[Exercise passage]

I'm kind of disappointed that I don't feel moved to say much about provocateur director Lars Von Trier's "Antichrist." It was greeted at last year's Cannes film festival with a mix of outrage, befuddlement, adulation and even incredulous laughter. In fact, Von Trier even received a special citation that decried the work as "the most misogynist" of all the director's movies. All I can muster, however, is a "meh."
Not that there aren't any indelible images or moments. There's a clearly animatronic talking dead fox, which utters the movie's most infamous line, "Chaos reigns," as well as some genital mutilation. In close-up. But don't worry, ladies. Here, old Lars is an equal opportunity director.
"Antichrist" begins with an almost ludicrously beautiful-looking black and white prologue that depicts the leads, He (Willem Dafoe) and She (Charlotte Gainsbourg), making passionate love throughout their apartment while their toddler makes his way for an open window. In slo-mo synchronicity, the husband and wife reach their climax as the child tumbles to his death. The sequence is shot like a perfume commercial, which I think may have been the point, but it's not especially moving, considering the gravity of what happens and what follows.
After He and She bury their son, She suffers a severe nervous breakdown and becomes consumed with grief. This is where the movie takes off, if only for a little bit. Gainsbourg is terrific throughout in a brave, raw and unpredictable performance, but her work early on, combined with some intense and jarring editing, sets a tone that the rest of the movie can't really live up to, save for a few sequences.
He, a psychotherapist, doesn't want his wife taking medication and would rather She deal with her grief "naturally." Dafoe is good, as usual, but his character isn't very interesting. He's dull and rather full of himself, which She reminds him of quite frequently, and I can see why He enrages her so. Again, I understand why Von Trier wrote the character this way, but the final result, despite some raw moments, is just inert and remote, much like the movie itself.
Eventually He and She end up at Eden (har har!), their cabin deep in the woods, to work out her "therapy." She fears the woods most of all. Nature, teeming with both reproductive vitality and decay, is "Satan's church," She comes to say.
However, after much psychobabble, She embraces her fears and becomes an agent of them. At this point, "Antichrist" becomes a gender-reversed version of Stanley Kubrick's "The Shining." He stumbles upon the "dissertation" She has been working on: a rambling diatribe called "Gynocide" that features scraps of literature about witchcraft and some of her own writing, which gradually degenerates into gibberish. Now the show really begins, and She goes after He with nature's full fury. The final act is good, gripping horror, with brutal images and actions that will make men and women alike feel a twinge in their nether regions.
"Antichrist" is an allegorically rich curio with several stunningly lit and composed images from cinematographer Anthony Dod Mantle and a tremendous turn by Gainsbourg, who was robbed of an Academy Award nomination. I'd like to see Sandra Bullock try to smash Willem Dafoe's manhood with a log.
Rating: *** out of *****
("Antichrist" runs shorter than it feels at 108 minutes and is not rated. It's available through Netflix's streaming service.)

[/Exercise passage]
[Recorded data]

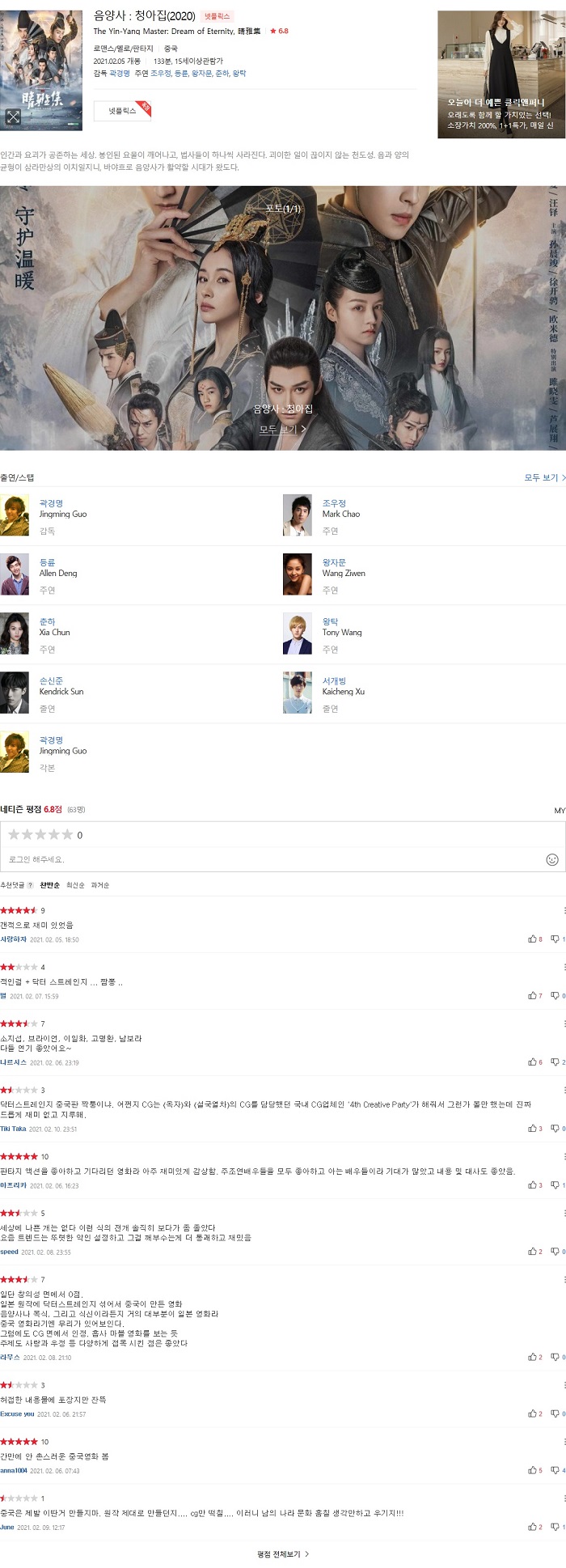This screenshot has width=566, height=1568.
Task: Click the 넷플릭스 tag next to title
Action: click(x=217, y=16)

[/Recorded data]
[Recorded data]

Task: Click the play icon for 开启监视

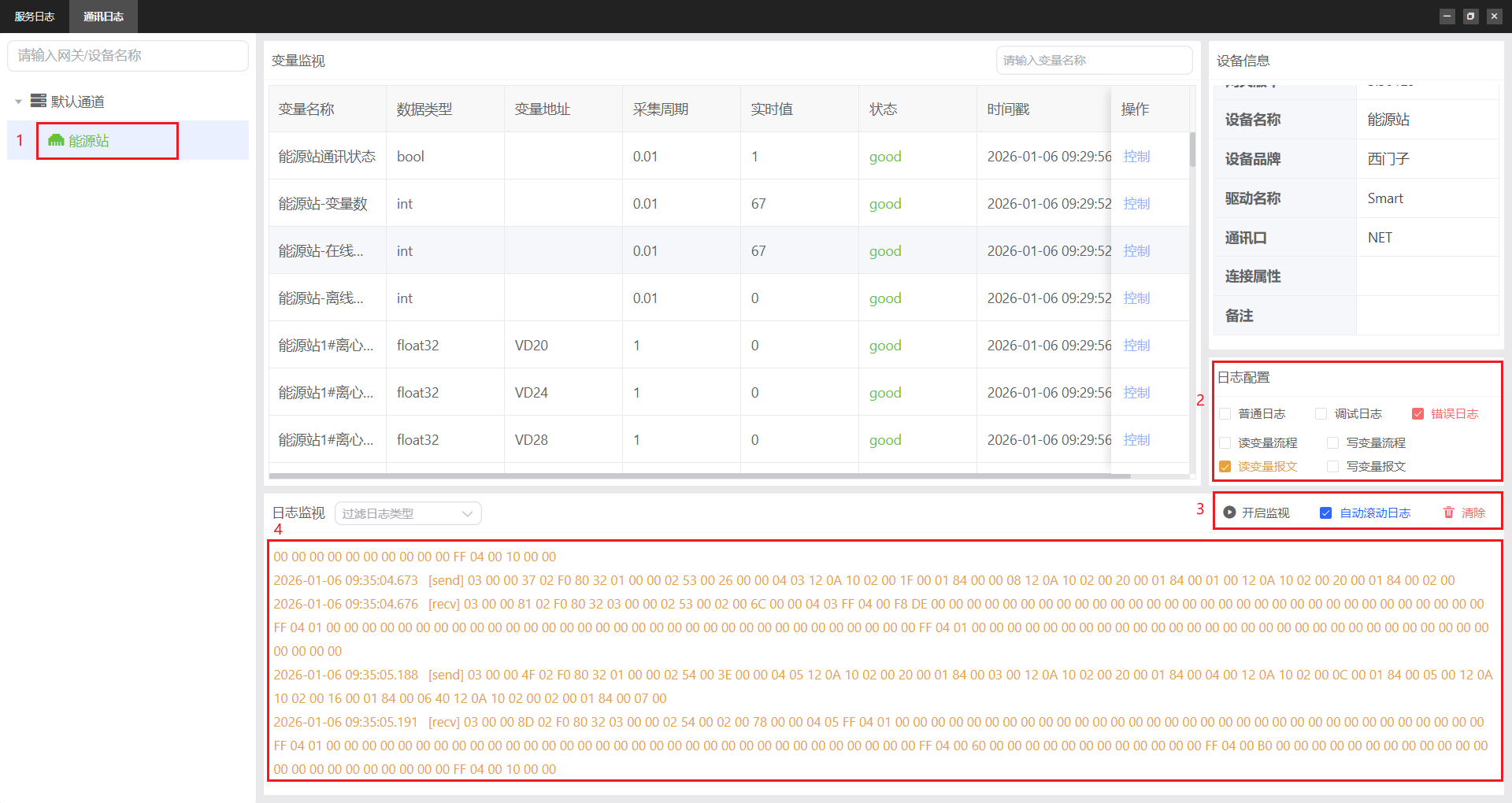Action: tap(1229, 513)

[/Recorded data]
[Recorded data]

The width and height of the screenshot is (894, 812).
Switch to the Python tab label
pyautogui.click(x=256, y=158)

[/Recorded data]

## Task requirements:
**1.** According to the Antichrist review, who was the film's cinematographer?
**2.** Print everything in the Antichrist review from "He, a psychotherapist, doesn't" down to "comes to say.".

## Responses in order:
**1.** Anthony Dod Mantle

**2.**
He, a psychotherapist, doesn't want his wife taking medication and would rather She deal with her grief "naturally." Dafoe is good, as usual, but his character isn't very interesting. He's dull and rather full of himself, which She reminds him of quite frequently, and I can see why He enrages her so. Again, I understand why Von Trier wrote the character this way, but the final result, despite some raw moments, is just inert and remote, much like the movie itself.
Eventually He and She end up at Eden (har har!), their cabin deep in the woods, to work out her "therapy." She fears the woods most of all. Nature, teeming with both reproductive vitality and decay, is "Satan's church," She comes to say.